Balanço publicado nesta segunda-feira (01/06) pelos Correios apontam um resultado líquido negativo de R$ 3,158 bilhões no trimestre, um prejuízo de 83,02% em relação ao mesmo período de 2025, quando o déficit foi de R$ 1,725 bilhão.
O balanço indica como fatores que impulsionaram o saldo negativo neste primeiro trimestre as despesas gerais e administrativas, assim como as despesas financeiras.
Foram gastos R$ 2,26 bilhões na conta que engloba, como exemplo, custo com pessoal e contratação de serviços advocatícios, em virtude dos diversos processos judiciais de natureza trabalhista, cível e fiscal. O total do primeiro trimestre de 2025 com as despesas administrativas, foi de R$ 1,22 bilhão.
Em outra frente, as despesas financeiras ultrapassaram R$ 282,9 milhões para R$ 985 milhões, no mesmo período de comparação, puxadas, especialmente, por encargos do financiamento da dívida interna (juros e IOF). Houve reconhecimento de juros e multa de tributos que incidiram sobre imposto de importação no período de 2025 e no primeiro trimestre de 2026.
Na tentativa de viabilizar a liquidez num curto prazo, a estatal anunciou em novembro passado a operação de crédito com aporte de R$ 20 bilhões.
O Tesouro Nacional aprovou um empréstimo inferior, de até R$ 12 bilhões aos Correios.
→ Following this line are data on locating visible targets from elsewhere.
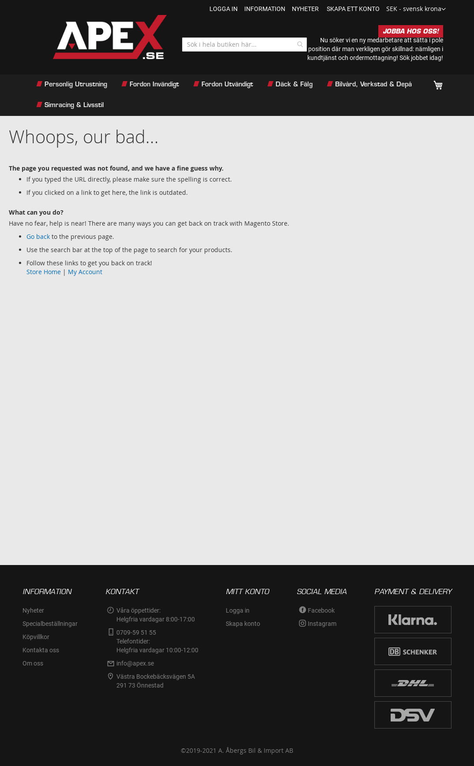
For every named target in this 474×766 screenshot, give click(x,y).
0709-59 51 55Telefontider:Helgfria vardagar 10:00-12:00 (157, 641)
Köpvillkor (35, 636)
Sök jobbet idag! (421, 57)
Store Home (43, 272)
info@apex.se (135, 663)
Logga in (223, 8)
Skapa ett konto (353, 8)
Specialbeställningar (50, 623)
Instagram (322, 623)
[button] (416, 9)
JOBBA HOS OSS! (411, 31)
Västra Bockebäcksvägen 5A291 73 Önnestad (155, 681)
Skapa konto (243, 623)
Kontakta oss (40, 650)
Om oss (32, 663)
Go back (38, 236)
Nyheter (33, 610)
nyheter (305, 8)
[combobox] (244, 44)
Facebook (321, 610)
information (264, 8)
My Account (85, 272)
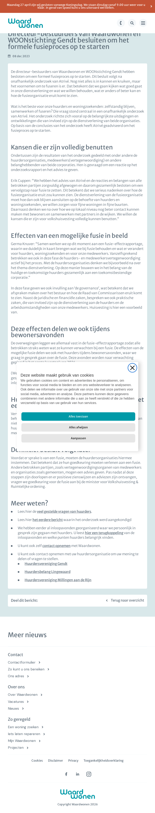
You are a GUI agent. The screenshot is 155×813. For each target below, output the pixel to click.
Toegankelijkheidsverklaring (104, 760)
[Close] (132, 368)
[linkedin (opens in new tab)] (77, 774)
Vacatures (16, 701)
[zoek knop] (132, 23)
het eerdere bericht (47, 520)
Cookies (37, 760)
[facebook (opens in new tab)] (66, 774)
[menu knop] (143, 23)
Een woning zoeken (23, 727)
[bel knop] (121, 23)
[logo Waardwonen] (25, 23)
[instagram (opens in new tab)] (89, 774)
Uma capitalização adicional de até R$ 8 bilhões prossegue em tratativa.
Na semana passada, o Tribunal de Contas da União (TCU) deu ciência ao governo federal sobre a possível violação de dispositivos da Lei de Responsabilidade Fiscal (LRF) com a ausência de verificação “própria e independente” das premissas financeiras que embasaram o plano de reestruturação dos Correios, comunicando também a insuficiência da análise sobre a capacidade de pagamento da estatal para fins de concessão de garantia da União e operação de crédito no valor de R$ 12 bilhões.
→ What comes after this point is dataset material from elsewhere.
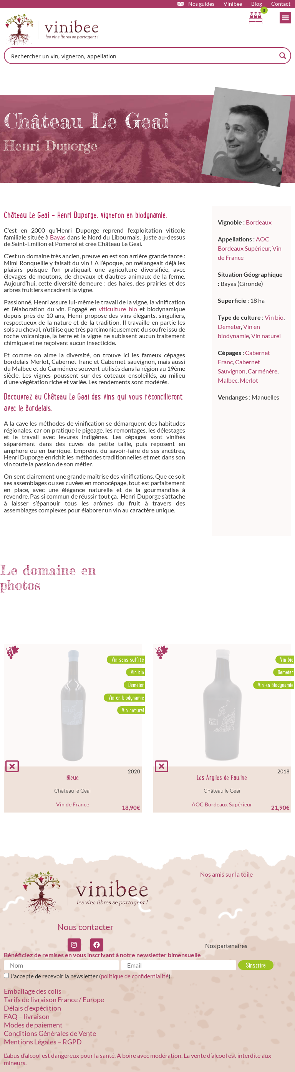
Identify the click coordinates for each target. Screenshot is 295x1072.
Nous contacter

Segundo o TCU, esse segundo ponto afronta o dispositivo que trata da capacidade de pagamento de empresas estatais em operações de crédito, previsto no decreto de janeiro de 2024 (º11.907/2024).
A Corte também alertou o Poder Executivo Federal que há ampliação da “exposição” da União com a ausência de avaliação externa sobre as premissas de receitas, despesas e fluxos de caixa que fundamentam os planos de equilíbrio econômico-financeiro de estatais.